Tout ira de mal en pis pour Marcus, vous l’avez deviné. Roman d’apprentissage, Indignation (les quatre syllabes d’un chant de guerre chinois qu’il reprend dans sa tête pendant les sermons insupportables) raconte comment la vie d’un garçon qui avait tout pour réussir tourne au cauchemar. On mesure en le lisant l’écart entre les mœurs des années cinquante et les libertés nouvelles qui s’épanouiront sur les campus universitaires vingt ans plus tard. Philip Roth y a mis l’énergie de la jeunesse, avec une telle force qu’il apparaît bien comme un des écrivains majeurs de la littérature américaine. Même sil cessait décrire.

Commentaires

  • à chaque fois je me demande coment tu fais pour écrire de si merveilleux billets, si bien documentés...
    je ne lirai sans doute pas ce livre mais il me semble déjà bien le connaître grâce à toi :-)
    bonne journée!

  • Tu as l'art de me donner envie de lire des livres qui a priori ne m'intéresseraient pas si je ne lisais pas tes billets...J'espère qu'il va paraître ou existe en livre de poche...j'ai bien envie de le lire, là, surtout qu'on parle beaucoup de cet auteur et que je n'ai jamais rien lu de lui (parce que trop mainstream).

  • @ Dominique : Mais oui, pourquoi pas ? Bonne journée, Dominique.

    @ Adrienne : Cette période charnière de la vie est un sujet qui me passionne encore et toujours, j'espère que tu trouveras le temps de le lire un jour, toi qui t'intéresses à tes jeunes pousses.

    @ Euterpe : Oui, ce roman est disponible en Folio. Il me semble que la révolte de Marcus pourrait te toucher.

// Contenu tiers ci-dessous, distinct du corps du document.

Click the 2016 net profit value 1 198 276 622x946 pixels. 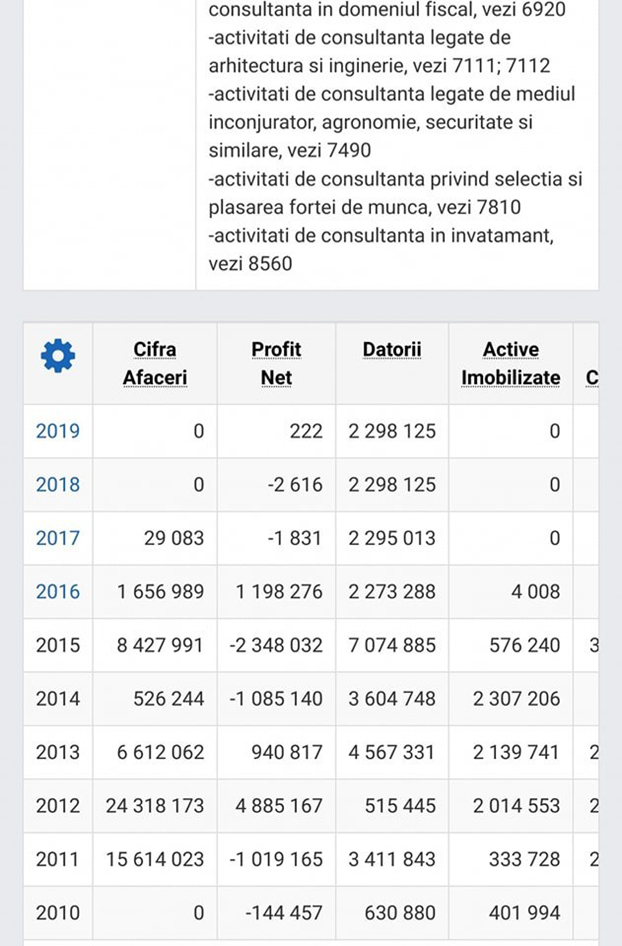[279, 592]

A bientôt, Euterpe.

  • Ce livre semble suivre la ligne d'interrogations sur les décisions qui déterminent fatalement nos vies, thème cher à Mr Roth.
    Comme Euterpe, tu donnes très envie de le lire, merci.

    Pâle soleil sur Palma, toujours aussi froid chez vous?
    Un beso.

  • Questions existentielles, obstacles, choix... C'est cela.
    Toujours aussi froid ici, le vent plus fort que le soleil, semble-t-il.
    Un baiser pour te souhaiter bonne nuit, Colo.

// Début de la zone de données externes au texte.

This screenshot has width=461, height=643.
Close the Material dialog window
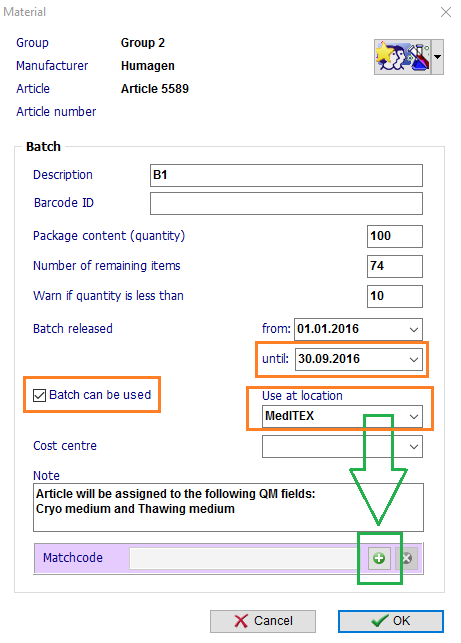coord(446,12)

  • Même surprise pour moi, j'ai cherché et trouvé : en argot étudiant, celui ou celle qui partage la même chambre (turne), on l'écrit aussi "co-turne" (en Belgique, on parle de kot et de cokotteur).

  • J'ai eu l'occasion il y a peu de suivre un cours de littérature américaine, en particulier sur les auteurs juifs des USA.

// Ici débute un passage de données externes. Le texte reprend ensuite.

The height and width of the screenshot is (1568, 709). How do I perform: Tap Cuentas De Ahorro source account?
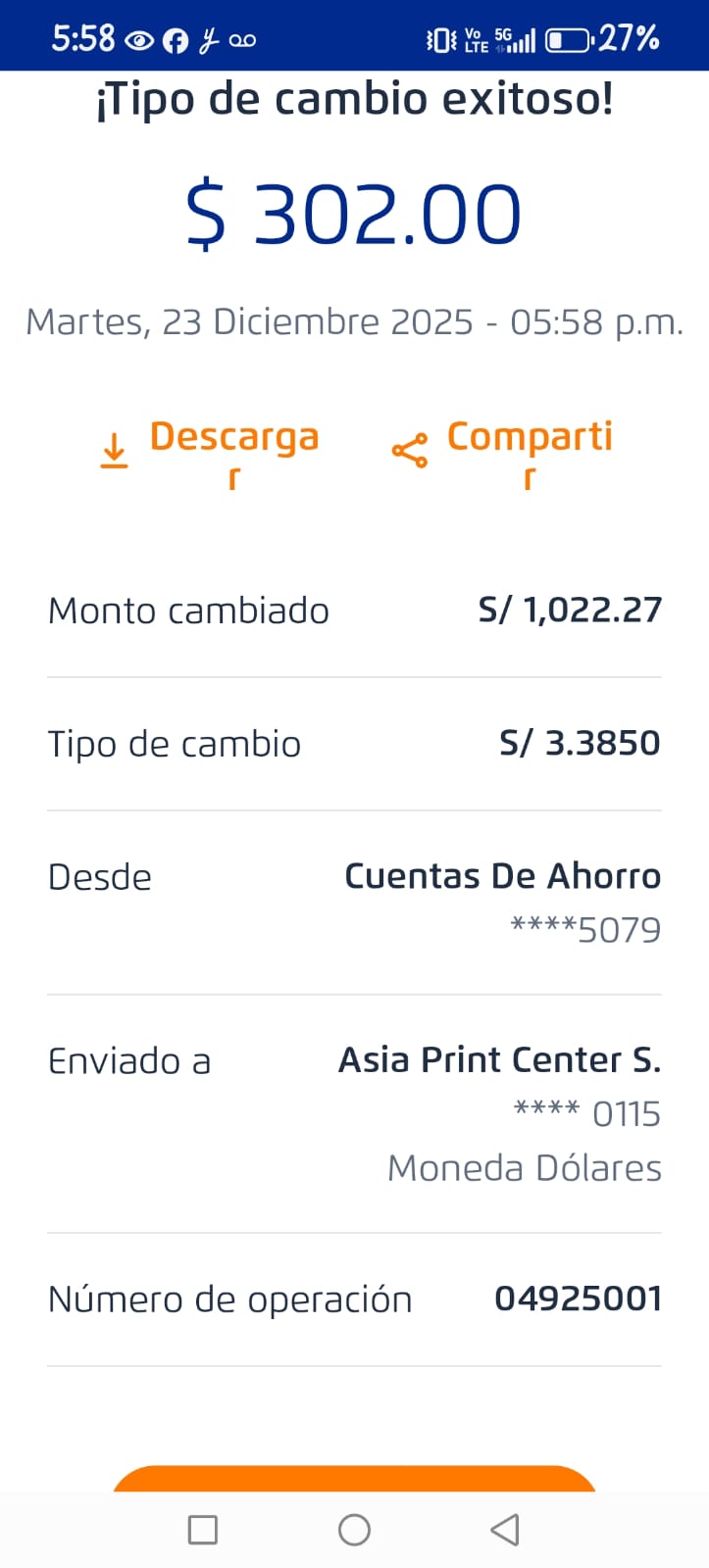tap(502, 876)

    Philip Roth avait évidemment été abordé et selon le professeur (ancien prof d'univ là-bas), à l'exception des excellents livres des débuts (Portnoy, etc..) les ouvrages plus récents de Roth seraient moins "intéressants", un peu surfaits selon ses mots. Et j'avoue que j'avais au départ ce même sentiment: chaque fois que je me lançais dans un de ses livres, j'en sortais aussitôt.

    Le même professeur place nettement Saul Bellow au-dessus.

    Ceci dit pour simple information. Je devrais d'abord finir un livre de Roth pour émettre un avis personnel mieux fondé.

    J'ai beaucoup aimé le Moïra de Green, pour revenir à Indignation.

  • Merci pour cet éclairage, Christw, ravie de vous retrouver ici. N'ayant rien lu encore de Saul Bellow, je note, bien sûr, cette nouvelle piste pour aborder la littérature américaine. Et remonter aux premiers Philip Roth, sans doute.